§ **PROBLEM DESCRIPTION**
The entries that follow include a run beginning at the line with "Screen dimensions: 532x398" and ending at the line with "Viewport: 644px width, 287px height."; restate that run word for word and leave the rest out.

**********

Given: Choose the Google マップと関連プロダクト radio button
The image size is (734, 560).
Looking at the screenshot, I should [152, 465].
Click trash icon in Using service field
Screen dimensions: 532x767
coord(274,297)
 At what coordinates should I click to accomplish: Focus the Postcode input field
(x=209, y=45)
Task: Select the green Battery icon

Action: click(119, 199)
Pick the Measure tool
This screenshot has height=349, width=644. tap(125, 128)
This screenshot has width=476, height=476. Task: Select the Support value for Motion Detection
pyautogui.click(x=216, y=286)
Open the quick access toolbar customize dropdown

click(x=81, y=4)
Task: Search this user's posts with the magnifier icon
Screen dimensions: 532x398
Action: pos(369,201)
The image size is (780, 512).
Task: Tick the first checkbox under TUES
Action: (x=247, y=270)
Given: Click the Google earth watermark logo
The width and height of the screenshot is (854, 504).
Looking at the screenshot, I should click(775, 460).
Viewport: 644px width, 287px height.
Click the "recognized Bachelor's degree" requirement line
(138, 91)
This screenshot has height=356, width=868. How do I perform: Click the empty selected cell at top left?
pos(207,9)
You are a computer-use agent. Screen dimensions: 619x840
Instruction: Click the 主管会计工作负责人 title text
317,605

**********

§ **WORKED SOLUTION**
Screen dimensions: 532x398
Action: pos(369,201)
The image size is (780, 512).
Task: Tick the first checkbox under TUES
Action: (x=247, y=270)
Given: Click the Google earth watermark logo
The width and height of the screenshot is (854, 504).
Looking at the screenshot, I should click(775, 460).
Viewport: 644px width, 287px height.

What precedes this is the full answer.